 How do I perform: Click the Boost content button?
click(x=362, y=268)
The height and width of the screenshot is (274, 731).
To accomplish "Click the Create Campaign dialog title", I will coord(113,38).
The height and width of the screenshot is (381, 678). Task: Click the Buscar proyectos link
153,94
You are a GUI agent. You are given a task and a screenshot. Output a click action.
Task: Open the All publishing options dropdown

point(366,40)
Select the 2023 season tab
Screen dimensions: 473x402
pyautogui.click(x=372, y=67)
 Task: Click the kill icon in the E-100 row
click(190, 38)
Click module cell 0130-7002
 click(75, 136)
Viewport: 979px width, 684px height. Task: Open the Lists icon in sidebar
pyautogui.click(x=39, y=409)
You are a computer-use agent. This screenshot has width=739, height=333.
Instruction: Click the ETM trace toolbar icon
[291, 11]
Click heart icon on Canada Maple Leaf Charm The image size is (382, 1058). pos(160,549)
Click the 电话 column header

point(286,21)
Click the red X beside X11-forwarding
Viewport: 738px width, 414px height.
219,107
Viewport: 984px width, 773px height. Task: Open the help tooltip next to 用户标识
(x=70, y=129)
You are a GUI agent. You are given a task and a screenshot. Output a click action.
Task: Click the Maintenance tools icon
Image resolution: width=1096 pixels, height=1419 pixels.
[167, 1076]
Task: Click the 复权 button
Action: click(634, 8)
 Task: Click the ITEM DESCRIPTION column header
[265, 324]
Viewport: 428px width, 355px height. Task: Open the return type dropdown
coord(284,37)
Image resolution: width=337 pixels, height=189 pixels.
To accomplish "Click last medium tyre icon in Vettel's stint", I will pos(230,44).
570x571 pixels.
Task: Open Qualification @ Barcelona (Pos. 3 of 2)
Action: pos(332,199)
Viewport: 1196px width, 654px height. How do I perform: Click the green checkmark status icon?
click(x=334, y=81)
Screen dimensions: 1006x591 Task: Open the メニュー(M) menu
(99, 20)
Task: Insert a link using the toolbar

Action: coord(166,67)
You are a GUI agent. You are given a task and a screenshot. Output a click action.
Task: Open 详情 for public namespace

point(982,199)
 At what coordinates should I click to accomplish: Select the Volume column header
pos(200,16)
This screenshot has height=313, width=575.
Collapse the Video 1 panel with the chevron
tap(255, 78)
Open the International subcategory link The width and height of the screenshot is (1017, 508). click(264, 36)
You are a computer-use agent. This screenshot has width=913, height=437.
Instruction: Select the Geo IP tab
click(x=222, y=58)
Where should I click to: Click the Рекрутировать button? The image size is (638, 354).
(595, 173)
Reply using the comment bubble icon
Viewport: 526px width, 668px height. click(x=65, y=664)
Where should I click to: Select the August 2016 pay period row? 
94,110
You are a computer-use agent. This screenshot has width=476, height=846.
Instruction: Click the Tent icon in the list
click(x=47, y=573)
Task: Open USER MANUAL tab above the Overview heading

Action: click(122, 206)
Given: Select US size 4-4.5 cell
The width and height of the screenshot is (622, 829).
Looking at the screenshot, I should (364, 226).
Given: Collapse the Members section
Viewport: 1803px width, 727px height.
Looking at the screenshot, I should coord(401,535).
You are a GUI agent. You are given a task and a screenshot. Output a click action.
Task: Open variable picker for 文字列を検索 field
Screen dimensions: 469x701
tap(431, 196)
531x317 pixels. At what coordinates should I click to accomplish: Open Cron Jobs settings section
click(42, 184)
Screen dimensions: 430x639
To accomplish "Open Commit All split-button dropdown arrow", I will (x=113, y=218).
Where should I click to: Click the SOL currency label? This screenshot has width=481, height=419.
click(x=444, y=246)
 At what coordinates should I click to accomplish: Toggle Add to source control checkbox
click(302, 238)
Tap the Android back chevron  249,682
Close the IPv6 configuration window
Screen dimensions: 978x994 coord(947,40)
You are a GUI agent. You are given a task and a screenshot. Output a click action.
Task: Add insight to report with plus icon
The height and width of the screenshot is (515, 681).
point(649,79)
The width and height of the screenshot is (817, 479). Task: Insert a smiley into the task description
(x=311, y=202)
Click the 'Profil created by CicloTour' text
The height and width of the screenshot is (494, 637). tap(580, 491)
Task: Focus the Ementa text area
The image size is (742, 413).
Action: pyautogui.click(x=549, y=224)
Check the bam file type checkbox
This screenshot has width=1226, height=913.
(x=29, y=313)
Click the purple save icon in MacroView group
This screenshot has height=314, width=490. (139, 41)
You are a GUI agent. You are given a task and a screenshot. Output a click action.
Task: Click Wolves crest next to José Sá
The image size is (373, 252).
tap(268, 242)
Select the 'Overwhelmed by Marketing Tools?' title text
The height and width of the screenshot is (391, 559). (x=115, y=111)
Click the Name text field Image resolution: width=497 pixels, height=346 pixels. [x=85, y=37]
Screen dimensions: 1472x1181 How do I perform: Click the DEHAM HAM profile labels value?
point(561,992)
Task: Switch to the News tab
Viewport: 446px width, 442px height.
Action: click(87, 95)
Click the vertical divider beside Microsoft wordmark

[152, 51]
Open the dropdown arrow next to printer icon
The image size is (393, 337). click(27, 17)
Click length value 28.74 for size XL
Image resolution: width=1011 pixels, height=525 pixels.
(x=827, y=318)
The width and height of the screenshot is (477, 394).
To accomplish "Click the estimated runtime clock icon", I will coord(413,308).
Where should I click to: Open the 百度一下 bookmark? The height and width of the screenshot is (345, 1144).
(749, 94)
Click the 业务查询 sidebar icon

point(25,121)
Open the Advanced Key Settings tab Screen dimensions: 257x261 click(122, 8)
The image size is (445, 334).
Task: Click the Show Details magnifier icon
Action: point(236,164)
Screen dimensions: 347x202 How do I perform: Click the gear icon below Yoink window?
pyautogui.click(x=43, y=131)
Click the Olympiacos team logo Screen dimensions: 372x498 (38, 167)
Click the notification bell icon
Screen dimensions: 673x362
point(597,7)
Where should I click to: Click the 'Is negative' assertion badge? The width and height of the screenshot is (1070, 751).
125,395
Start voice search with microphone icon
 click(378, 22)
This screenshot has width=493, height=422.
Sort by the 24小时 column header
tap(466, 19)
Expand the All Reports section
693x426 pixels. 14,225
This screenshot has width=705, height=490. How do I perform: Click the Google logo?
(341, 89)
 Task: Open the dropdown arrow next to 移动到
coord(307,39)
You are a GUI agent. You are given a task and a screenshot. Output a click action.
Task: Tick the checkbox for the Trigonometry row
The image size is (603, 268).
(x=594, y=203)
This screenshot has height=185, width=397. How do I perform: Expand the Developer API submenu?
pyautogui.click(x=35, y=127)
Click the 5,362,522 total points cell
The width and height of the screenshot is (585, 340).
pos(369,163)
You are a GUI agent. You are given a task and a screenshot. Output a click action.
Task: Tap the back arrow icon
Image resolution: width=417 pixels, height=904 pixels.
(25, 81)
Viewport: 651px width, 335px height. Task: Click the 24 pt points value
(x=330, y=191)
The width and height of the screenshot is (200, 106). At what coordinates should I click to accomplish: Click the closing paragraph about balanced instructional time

◆ What to produce
Spot every line in the entries that includes the word "field", and copy each one out.

◆ Written response
Task: Open variable picker for 文字列を検索 field
Click the Name text field Image resolution: width=497 pixels, height=346 pixels. [x=85, y=37]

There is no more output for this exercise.